── Passage ──

Recent Sex Chromosome Divergence despite Ancient Dioecy in the Willow Salix viminalis

Abstract

Sex chromosomes can evolve when recombination is halted between a pair of chromosomes, and this can lead to degeneration of the sex-limited chromosome. In the early stages of differentiation sex chromosomes are homomorphic, and even though homomorphic sex chromosomes are very common throughout animals and plants, we know little about the evolutionary forces shaping these types of sex chromosomes. We used DNA- and RNA-Seq data from females and males to explore the sex chromosomes in the female heterogametic willow, Salix viminalis, a species with ancient dioecy but with homomorphic sex chromosomes. We detected no major sex differences in read coverage in the sex determination (SD) region, indicating that the W region has not significantly degenerated. However, single nucleotide polymorphism densities in the SD region are higher in females compared with males, indicating very recent recombination suppression, followed by the accumulation of sex-specific single nucleotide polymorphisms. Interestingly, we identified two female-specific scaffolds that likely represent W-chromosome-specific sequence. We show that genes located in the SD region display a mild excess of male-biased expression in sex-specific tissue, and we use allele-specific gene expression analysis to show that this is the result of masculinization of expression on the Z chromosome rather than degeneration of female-expression on the W chromosome. Together, our results demonstrate that insertion of small DNA fragments and accumulation of sex-biased gene expression can occur before the detectable decay of the sex-limited chromosome.

Keywords: allele-specific expression; masculinization; sex chromosomes; sex-biased gene expression.

Fig. 1

Phylogeny showing the relative divergence times of the evolution of dioecy and the sex chromosomes as well as the lineage split between poplars and willows.

───

### Task instructions
A – In the willow sex chromosome abstract, what did the authors identify that likely represents W-chromosome-specific sequence?
B – Resume the article on willow sex chromosomes after its last line.

── Extracted information ──

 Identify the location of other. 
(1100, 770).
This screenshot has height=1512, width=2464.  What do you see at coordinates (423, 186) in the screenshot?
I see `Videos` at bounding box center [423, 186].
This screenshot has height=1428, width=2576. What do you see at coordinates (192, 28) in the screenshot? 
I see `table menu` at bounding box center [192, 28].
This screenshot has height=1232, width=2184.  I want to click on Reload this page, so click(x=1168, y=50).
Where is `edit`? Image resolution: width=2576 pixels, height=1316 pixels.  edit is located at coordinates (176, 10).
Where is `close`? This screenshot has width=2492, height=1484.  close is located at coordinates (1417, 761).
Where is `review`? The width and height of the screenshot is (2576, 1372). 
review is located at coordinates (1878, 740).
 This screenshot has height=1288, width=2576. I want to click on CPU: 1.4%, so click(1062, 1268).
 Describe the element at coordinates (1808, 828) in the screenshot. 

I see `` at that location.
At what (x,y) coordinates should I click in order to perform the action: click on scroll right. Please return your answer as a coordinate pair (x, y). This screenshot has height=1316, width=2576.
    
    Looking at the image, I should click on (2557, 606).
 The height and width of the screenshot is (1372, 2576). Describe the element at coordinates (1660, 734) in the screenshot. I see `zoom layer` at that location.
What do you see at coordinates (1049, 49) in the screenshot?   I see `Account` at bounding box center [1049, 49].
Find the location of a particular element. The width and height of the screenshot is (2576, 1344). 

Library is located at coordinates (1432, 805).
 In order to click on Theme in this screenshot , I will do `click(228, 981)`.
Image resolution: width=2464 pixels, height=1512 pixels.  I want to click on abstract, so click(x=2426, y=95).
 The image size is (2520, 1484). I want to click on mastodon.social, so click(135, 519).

───

### Answers to the exercise
A – Two female-specific scaffolds.

B –
Fig. 2

Genome-wide analysis of patterns of sequence divergence. The innermost circle (A) displays the association (as Bonferroni corrected P-values of a Fisher’s exact test) of genetic SNP markers with the sex of the individual based on a bi-parental population of 271 offspring individuals (Pucholt et al. 2017). The second circle (B) displays the relative Log₂ female:male genome coverage, whereas the outermost circle (C) displays the Log₂ absolute female (red) and male (blue) SNP density. The region on chromosome 15 with genetic markers strongly associated with phenotypic sex is highlighted throughout all circles. The lines represent a moving average over a window size of 25 scaffolds/markers.

Fig. 3

Patterns of sex chromosome differentiation on chromosome 15. (A) Log₂ normalized per base coverage of all individuals that were used in the study (red: females, blue: males). (B) Log₁₀ female:male SNP density. (C) Log₂ female:male FPKM expression values in catkins. (D) Log₂ female:male FPKM expression values in leaves. Shaded areas represent the bootstrap based 95% confidence interval, horizontal dashed lines represent the bootstrap median value whereas solid lines represent a moving average over a window size of 25 scaffolds/genes for the metrics in question. Grey vertical dashed lines represent the border of the SD region as defined by the SNP analysis.

Fig. 4

Heatmap of FPKM values of genes that show sex biased expression in at least one tissue (q < 0.05; log₂ FC > 1) and that are expressed with an average FPKM value of > 1. Samples were clustered using hierarchical cluster analysis (top). Red: female tissue, Blue: male tissue.